Hari ini, cuaca di desa Kyati tampak tenang, meskipun di dalam hati setiap penduduk bergejolak. Langit biru membentang di atas kepala, sementara angin lembut berhembus, membawa aroma segar dari dedaunan. Namun, di balik ketenangan itu, rasa cemas menyelimuti desa ketika derap langkah tentara kolonial Belanda mulai terdengar.
Kyai Ahmad berdiri di depan para lelaki yang siap berperang. “Wahai saudara-saudaraku, hari ini kita tidak hanya berjuang untuk diri kita sendiri, tetapi untuk seluruh generasi yang akan datang! Parit ini adalah benteng kita, dan kita adalah penjaga kehormatan desa Kyati!”
Mendengar kata-kata Kyai Ahmad, para lelaki berteriak serentak, “Kami siap berjuang, Kyai!”
“Bersiaplah, pasukan pemanah!” seru Musa, salah satu murid bela diri Musa berkata lantang sambil menunjuk ke arah parit. “Kita akan mengingat ajaran guru kita, bahwa keberanian adalah kunci kemenangan.”

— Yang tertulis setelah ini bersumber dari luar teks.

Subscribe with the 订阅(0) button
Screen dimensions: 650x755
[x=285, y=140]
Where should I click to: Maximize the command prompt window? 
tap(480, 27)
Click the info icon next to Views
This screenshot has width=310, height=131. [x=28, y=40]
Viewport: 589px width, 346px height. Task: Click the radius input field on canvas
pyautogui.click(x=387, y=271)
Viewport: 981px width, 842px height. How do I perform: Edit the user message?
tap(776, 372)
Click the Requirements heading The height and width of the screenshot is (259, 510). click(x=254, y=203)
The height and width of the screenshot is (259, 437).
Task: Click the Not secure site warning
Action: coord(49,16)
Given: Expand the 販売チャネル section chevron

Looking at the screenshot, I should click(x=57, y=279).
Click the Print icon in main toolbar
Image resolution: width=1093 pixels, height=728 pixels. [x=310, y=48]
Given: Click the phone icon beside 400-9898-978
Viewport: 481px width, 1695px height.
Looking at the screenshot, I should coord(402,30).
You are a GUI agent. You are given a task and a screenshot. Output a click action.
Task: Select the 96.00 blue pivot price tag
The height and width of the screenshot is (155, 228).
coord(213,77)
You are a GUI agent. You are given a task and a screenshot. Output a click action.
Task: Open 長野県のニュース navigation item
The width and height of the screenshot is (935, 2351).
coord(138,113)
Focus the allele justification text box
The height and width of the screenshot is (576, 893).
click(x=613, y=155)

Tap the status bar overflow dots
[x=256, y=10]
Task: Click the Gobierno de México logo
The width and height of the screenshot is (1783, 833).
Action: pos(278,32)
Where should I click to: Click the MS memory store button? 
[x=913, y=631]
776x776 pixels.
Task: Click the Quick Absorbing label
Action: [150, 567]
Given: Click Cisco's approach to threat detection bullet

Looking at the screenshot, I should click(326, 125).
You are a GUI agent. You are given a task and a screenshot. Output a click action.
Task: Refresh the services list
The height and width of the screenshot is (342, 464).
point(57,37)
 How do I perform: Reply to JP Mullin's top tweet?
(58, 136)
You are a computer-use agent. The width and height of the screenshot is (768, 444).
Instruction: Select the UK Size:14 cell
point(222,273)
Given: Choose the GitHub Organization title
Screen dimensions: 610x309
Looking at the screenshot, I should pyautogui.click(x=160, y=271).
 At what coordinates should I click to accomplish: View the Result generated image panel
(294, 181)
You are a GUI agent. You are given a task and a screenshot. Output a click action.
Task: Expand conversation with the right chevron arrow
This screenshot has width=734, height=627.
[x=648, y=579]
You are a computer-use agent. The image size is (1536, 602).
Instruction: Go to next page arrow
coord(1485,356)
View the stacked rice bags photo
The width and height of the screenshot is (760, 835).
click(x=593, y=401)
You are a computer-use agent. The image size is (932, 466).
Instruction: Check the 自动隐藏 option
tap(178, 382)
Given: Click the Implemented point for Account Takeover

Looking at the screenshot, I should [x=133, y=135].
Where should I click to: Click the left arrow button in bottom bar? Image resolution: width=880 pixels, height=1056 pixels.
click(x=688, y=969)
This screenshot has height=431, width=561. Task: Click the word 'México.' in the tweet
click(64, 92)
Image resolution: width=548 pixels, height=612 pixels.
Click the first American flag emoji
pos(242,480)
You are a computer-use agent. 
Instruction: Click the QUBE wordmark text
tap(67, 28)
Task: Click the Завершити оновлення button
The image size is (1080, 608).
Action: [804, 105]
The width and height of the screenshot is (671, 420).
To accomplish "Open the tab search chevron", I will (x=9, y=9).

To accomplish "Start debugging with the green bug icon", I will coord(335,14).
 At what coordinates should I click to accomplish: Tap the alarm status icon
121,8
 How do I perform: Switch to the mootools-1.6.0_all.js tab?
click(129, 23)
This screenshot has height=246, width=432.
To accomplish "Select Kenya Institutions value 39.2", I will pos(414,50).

Di sisi lain, tentara kolonial Belanda sudah mendekati perbatasan desa, dipimpin oleh Abbe, seorang kapten yang terkenal dengan keberaniannya. Akan tetapi, kini desa Kyati telah dihalangi oleh sebuah parit panjang dan besar. Hal itu membuat tentara kolonial merasa terkejut. Penduduk desa Kyati yang sempat melaksanakan strategi perang adalah pertanda bahwa terdapat seseorang yang membocorkan rencana penyerangan mereka.
Abbe menggeram marah dan bertekad akan membunuh orang yang membocorkan rahasia ini jika kelak dia mengetahuinya.
“Maju terus! Parit itu tidak akan menghentikan kita! Siapkan senapan kalian!” teriaknya, berusaha memotivasi pasukannya.
“Kapten, jarak kita masih terlalu jauh untuk menggunakan senapan!” seorang prajurit bernama Pieter melapor, wajahnya menunjukkan keraguan.
“Diam! Jangan bicara hal yang membuat jiwa kalian ragu terhadap penyerangan ini!” Abbe membentak, namun dalam hatinya, dia juga merasakan kecemasan. Mereka semua tahu bahwa senapan laras panjang yang mereka miliki hanya efektif dalam jarak 300-500 meter. Sementara itu, pasukan Kyati sudah bersiap di posisi.
Kembali ke barisan pemanah, Faruq, seorang pemanah handal, meneguk ludah. “Guru, apakah kita benar-benar bisa menghalau mereka?”
“Percayalah, Faruq. Rencana kita telah matang. Mereka tidak akan pernah menduga bahwa kita telah menyiapkan semua ini!” jawab Musa penuh percaya diri.
“Betul! Kita harus bersiap!” teriak seorang pemanah lain, mengangkat busurnya. “Dari sini, kita bisa melihat mereka dengan jelas.”